Ideas Power UAF Arctic Innovation Competition

In the cub division for youth ages 12 and under, the first-place prize and $500 went to the Gadget Girls of North Pole for their idea, Cluck Box. Lauren Burgess, Shannan Burgess, Charlie Clark, Leah Lewellyn, and Alex Lorenzana—an all-girl team—improved the design of current chick-shipping boxes to help keep chicks safe, warm, and fed during longer periods of time. 

“Being from Alaska, I wanted to be part of a community that fosters creativity and innovation in my home state,” says Prismatext’s Erving. “I think it’s important to highlight homegrown achievements, and AIC is a wonderful resource that highlights new ideas in the Last Frontier.”

Other cash prizes went to main division projects involving vertical axis wind turbines, hydroponic agriculture, an ultrasonic clothes washer, and a device to link smart thermostats to direct vent heaters, like Toyo stoves, which does not exist in the current market.

Junior innovators from Fairbanks, Fort Wainwright, and North Pole won cash for, respectively, a tabletop device charger, a small robot that sweeps metallic debris from workshop floors, and an anti-fogging face mask.

The 12-and-under cohort also earned cash for concepts to solve the problem of dogs refusing to “do their business” in cold, snowy weather, and 3D printed buildings at the core of new neighborhoods.

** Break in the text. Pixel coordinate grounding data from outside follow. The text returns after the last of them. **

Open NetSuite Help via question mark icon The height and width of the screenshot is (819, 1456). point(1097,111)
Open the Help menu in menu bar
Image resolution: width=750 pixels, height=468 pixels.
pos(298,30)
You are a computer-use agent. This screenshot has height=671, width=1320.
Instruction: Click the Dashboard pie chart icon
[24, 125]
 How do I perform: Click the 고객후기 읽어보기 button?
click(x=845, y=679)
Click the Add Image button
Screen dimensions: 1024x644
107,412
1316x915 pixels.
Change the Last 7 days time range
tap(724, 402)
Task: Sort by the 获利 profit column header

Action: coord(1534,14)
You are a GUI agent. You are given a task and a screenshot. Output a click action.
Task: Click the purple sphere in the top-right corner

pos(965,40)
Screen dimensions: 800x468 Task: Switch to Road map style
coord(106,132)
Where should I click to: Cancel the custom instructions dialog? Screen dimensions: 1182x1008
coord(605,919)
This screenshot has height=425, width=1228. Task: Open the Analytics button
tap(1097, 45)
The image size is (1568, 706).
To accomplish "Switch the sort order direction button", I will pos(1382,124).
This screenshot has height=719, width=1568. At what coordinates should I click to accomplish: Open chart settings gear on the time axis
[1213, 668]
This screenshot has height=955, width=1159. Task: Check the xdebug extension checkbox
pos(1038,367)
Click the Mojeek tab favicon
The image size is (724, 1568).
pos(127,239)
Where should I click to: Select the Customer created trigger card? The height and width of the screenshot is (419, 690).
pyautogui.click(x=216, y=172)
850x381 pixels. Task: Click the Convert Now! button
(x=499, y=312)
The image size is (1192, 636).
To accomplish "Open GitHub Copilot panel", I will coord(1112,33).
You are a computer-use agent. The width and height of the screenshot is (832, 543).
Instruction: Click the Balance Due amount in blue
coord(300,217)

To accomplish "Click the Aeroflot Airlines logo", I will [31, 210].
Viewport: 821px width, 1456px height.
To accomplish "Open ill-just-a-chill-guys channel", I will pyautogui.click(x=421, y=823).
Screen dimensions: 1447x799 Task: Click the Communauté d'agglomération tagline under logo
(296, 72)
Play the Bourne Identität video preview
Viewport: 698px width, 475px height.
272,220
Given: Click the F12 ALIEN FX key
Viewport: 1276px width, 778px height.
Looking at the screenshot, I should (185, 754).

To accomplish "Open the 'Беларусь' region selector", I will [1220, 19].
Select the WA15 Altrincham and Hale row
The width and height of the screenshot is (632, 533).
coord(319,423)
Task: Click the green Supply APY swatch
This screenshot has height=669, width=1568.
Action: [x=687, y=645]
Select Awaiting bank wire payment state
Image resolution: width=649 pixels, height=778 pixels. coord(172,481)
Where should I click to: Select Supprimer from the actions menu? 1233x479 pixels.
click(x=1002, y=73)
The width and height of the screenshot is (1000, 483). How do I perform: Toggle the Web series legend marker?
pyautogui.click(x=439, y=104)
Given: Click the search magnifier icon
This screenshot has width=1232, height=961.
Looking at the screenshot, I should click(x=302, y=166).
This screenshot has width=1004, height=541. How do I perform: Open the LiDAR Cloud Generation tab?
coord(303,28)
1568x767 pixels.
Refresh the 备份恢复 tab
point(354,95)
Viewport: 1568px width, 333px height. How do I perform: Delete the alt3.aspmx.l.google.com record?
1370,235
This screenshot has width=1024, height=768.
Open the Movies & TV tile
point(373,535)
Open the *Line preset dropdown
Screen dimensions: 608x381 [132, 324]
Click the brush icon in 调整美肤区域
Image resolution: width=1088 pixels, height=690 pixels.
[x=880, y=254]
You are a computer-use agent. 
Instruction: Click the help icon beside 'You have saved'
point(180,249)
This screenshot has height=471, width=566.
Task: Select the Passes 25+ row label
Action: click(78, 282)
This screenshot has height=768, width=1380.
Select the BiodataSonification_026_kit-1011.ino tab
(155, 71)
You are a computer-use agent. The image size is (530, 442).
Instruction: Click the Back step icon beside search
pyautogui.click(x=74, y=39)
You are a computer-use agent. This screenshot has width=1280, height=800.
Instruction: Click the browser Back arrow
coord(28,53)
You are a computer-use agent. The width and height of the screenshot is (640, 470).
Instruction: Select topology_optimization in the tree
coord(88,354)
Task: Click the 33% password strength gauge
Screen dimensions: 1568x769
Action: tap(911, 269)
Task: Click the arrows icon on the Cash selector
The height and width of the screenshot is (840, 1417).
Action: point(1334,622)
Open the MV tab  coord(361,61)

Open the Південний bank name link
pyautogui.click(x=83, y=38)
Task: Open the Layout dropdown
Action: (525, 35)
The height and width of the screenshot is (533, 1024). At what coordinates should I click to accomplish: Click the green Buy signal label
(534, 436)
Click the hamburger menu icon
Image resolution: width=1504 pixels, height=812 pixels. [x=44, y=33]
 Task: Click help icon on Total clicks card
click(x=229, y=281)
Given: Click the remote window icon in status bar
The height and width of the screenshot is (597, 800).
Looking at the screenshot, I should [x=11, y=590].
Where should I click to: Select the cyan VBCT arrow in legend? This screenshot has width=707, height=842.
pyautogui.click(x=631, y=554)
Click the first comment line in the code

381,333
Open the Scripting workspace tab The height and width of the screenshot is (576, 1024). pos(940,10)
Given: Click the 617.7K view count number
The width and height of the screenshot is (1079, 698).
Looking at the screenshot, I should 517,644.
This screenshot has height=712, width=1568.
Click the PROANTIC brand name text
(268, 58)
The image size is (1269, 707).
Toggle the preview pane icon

That latter entry came from the team of Brooks and Bridger Pinney of Juneau, whose multiple submissions also earned honorable mentions: heated snow shovels, an app that warns of toxic “red tides,” and a prototype water bottle with a reverse osmosis filter.

Among adult competitors, honorable mentions went to the Phire Charger, which charges mobile devices using batteries carried by wildland firefighters; a magnetic plug for car block heaters, to avoid the problem of yanking the cord; an organizer for intravenous lines; an airborne disease dosimeter, which estimates exposure to other people’s exhalations; and an emulsion of ammonia and crude oil, which might someday allow the transport of carbonless energy in the Trans Alaska Pipeline System. Those projects each won $100.

Although most of the winners are from Alaska, projects from Pennsylvania and Washington also earned recognition.